Anyway, that's the windup, here's the pitch. Read Tilda Swinton's beautiful and brilliant May 4, 2006 address to the San Francisco International Film Festival. I'll post this snarky bit to draw you in, but it's the poetry that happens elsewhere that compensates the price of the ticket:
Last year, in the course of my recently developed pastime as studio spy, in the process of promoting two fantasy films for different Hollywood studios, I was advised on the proper protocol for talking about religion in America today. In brief, the directive was, hold your hands high where all can see them, step away from the vehicle and enunciate clearly, nothing to declare.
At the press conference in London for Disney's film, I was asked to chilling frisson in response, if I were still a member of the Communist Party. A friendly Spanish journalist reassured me later, sotto voce and with apology for her (American) colleague, that in Spain things are more clearly understood. The past is a foreign country, they do things differently there.
The fact is, as I clarified that day, I never stopped being a communist. The fact IS that the Communist Party of Great Britain no longer exists as such. That the party was morphed into the democratic left over ten years ago. That my membership of the party was an act of faith born out of an alliance with ideals of fairness and a commitment to a welfare state that it was clear to me then was in the process of being deserted by the parliamentary left.

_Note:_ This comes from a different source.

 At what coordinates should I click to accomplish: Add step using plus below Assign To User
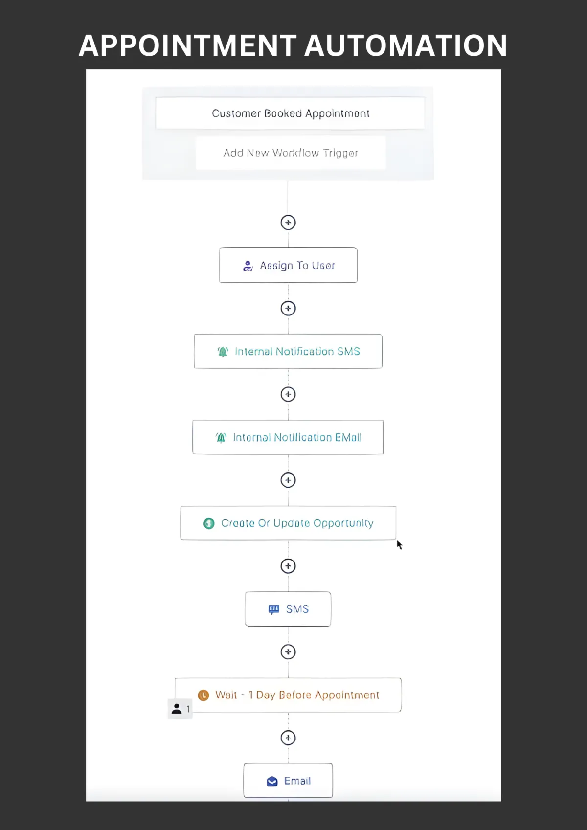click(288, 309)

But I love the idea of goose-stepping old Walt D. making over $700 million dollars with the help of a Red Witch. He is more than welcome. At least we made her whiter than white, the ultimate white supremacist, and we managed to railroad the kneejerk attempt to make her look like an Arab. And maybe, just maybe, on top of all that, Disney might have ended up underwriting the most expensive advertisement teaser for Derek Jarman's and Lynn Hershman's back catalogue that any of us could ever have imagined. Besides, I always was a believer in the essential message of the Narnia film -- in my universe, beavers CAN talk. The rampant old church that cinema is. You never can tell who's gonna jump up into the pulpit.